Texas Approves Bible Stories as Required Reading in Schools
The Texas State Board of Education voted 9-5 on Friday to approve a mandatory statewide reading list that includes Bible stories and passages as required reading for more than 5.5 million public school students, marking the first known statewide mandate of its kind in the United States. The decision, which takes effect starting in the 2030-31 school year, represents the most significant step yet in a broader conservative push to increase the presence of Christianity in U.S. public school classrooms.
Context and Background
The vote by the Republican-controlled board followed weeks of contentious public hearings that drew nearly 500 speakers and ran as late as 2 a.m. The reading list stems from a 2023 state law (HB 1605) that required the Texas Education Agency to designate at least one literary work per grade level. The board expanded this mandate to roughly 200 texts, far exceeding the minimum requirement, as AP News reported.
One Republican joined all five Democrats in voting against the measure. The decision makes Texas the first state in the nation to mandate a required reading list that includes religious texts, according to the BBC.
What the Reading List Includes
The required reading list spans kindergarten through 12th grade and includes a mix of religious and secular works. Elementary students will encounter picture-book Bible stories such as “David and Goliath” and “Daniel and the Lion’s Den.” By fourth grade, students will read New Testament passages about Jesus. Middle and high school students will study the Parable of the Prodigal Son, the Book of Job, and the story of Adam and Eve, as detailed by the Texas Tribune.
Secular works on the list include Charles Dickens’ “Great Expectations,” Shakespeare’s “The Tragedy of Julius Caesar,” E.B. White’s “Charlotte’s Web,” Martin Luther King Jr.’s “I’ve Been to the Mountain Top” speech, and Margaret Thatcher’s eulogy for Ronald Reagan.
Supporters and Opponents Speak Out
Supporters of the reading list argued that biblical texts are essential to understanding American culture and history. “We are bringing the Bible back into schools this week for the first time in 60 years,” said Brandon Hall, a Republican member of the State Board of Education, as quoted by the BBC.
Mandy Drogin, a senior fellow at the Texas Public Policy Foundation, told AP News that “these timeless works, including biblical passages, have shaped American culture and history, and have influenced generations of thinkers, leaders, and citizens.”
Critics, however, raised concerns about the separation of church and state and the lack of diversity in the reading list. Rachel Laser, president and CEO of Americans United for Separation of Church and State, called the move “part of a broader movement to misuse public schools to impose one narrow set of religious beliefs and indoctrinate a new generation of Americans in the lie that America is a Christian country,” as reported by the Texas Tribune.

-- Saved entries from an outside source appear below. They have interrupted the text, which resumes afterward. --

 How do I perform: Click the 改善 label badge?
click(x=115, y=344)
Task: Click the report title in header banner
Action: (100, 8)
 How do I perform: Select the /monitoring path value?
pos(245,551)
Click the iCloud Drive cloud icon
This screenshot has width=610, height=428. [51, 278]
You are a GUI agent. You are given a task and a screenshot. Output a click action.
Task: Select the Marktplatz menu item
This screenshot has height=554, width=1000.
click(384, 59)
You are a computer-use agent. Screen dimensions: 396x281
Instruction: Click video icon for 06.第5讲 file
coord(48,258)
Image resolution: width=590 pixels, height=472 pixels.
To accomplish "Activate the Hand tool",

Felicia Martin, executive director of the Texas Freedom Network, told the BBC that the list “centers Christianity above all other religious faiths and traditions” and has “a very Western-centric view of the world that omits the contributions and the histories of black, brown, indigenous people.”

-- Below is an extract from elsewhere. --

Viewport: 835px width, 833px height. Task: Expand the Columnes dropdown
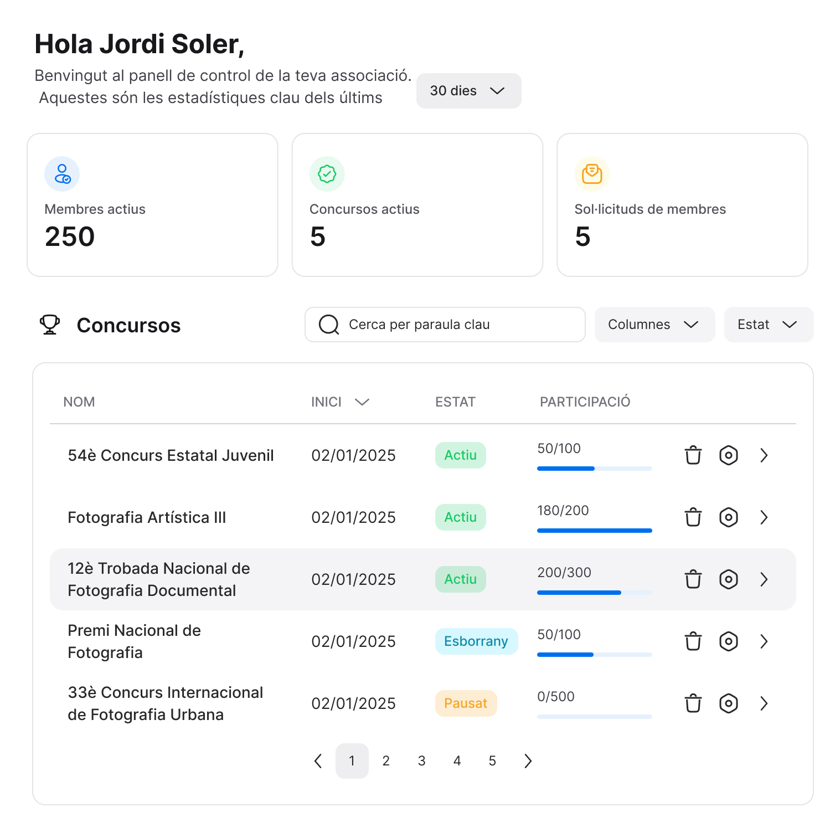pyautogui.click(x=654, y=325)
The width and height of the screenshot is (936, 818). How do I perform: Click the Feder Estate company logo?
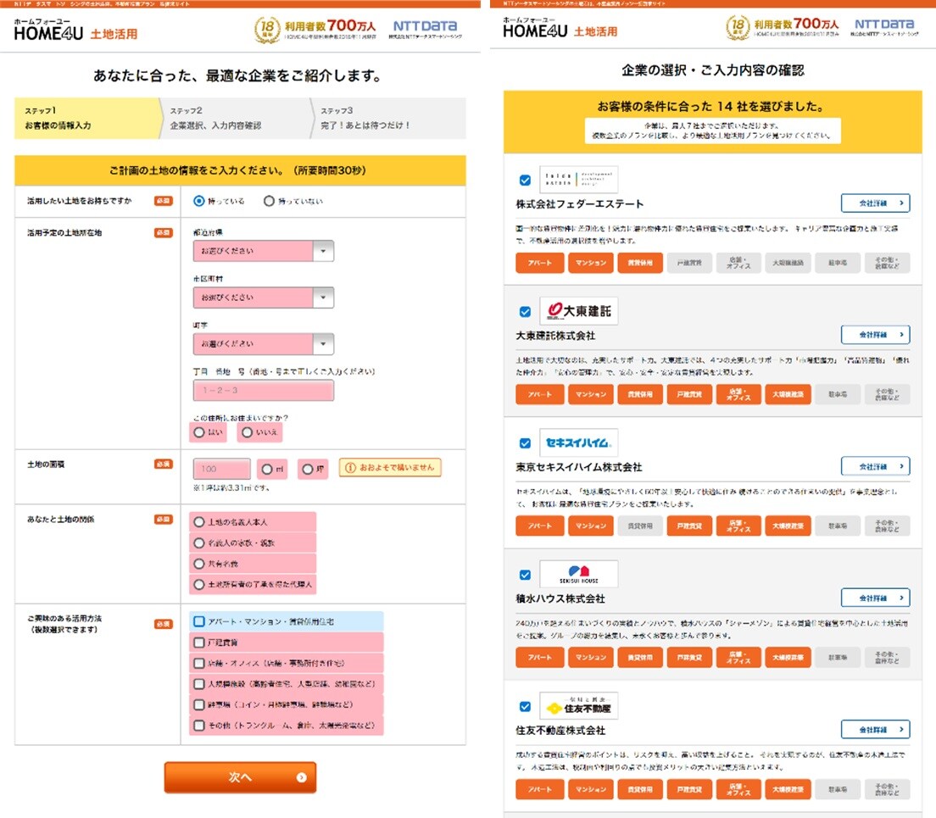[579, 179]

Teachers also expressed concerns about the length of the list and the loss of autonomy in their classrooms. A survey of more than 2,600 educators by the Texas Council of Teachers of English Language Arts concluded it would be “mathematically impossible” to read and teach the full list in a typical 36-week school year, according to the Texas Tribune.
Analysis and Implications
The reading list is likely to face legal challenges on First Amendment grounds. Critics, including Americans United for Separation of Church and State, have already signaled legal opposition. While a federal appeals court recently upheld a Texas law requiring classrooms to display the Ten Commandments, mandatory reading of Bible passages presents a different constitutional question under the Establishment Clause.
Texas educates roughly one in 10 of all U.S. public school students, making its education policies influential nationwide. Other Republican-led states may follow Texas’ lead in creating mandatory reading lists with religious content, as The Guardian noted.
The decision also comes alongside a broader overhaul of Texas’ K-8 social studies standards, which critics say minimizes racial, geographic, and cultural diversity while emphasizing a Western-centric view of history.
What to Watch For
The reading list will be phased in over multiple years beginning in the 2030-31 school year. Texas law allows parents to remove a child from any class or activity that conflicts with their religious or moral beliefs, but students could still be tested on the material. Legal challenges are expected to unfold in the coming months, and the outcome could set a precedent for similar efforts in other states.
President Donald Trump celebrated the move at a religious freedom event on Friday, saying “Religion is back in our country, bigger and stronger than it has been in many, many years,” as reported by the BBC.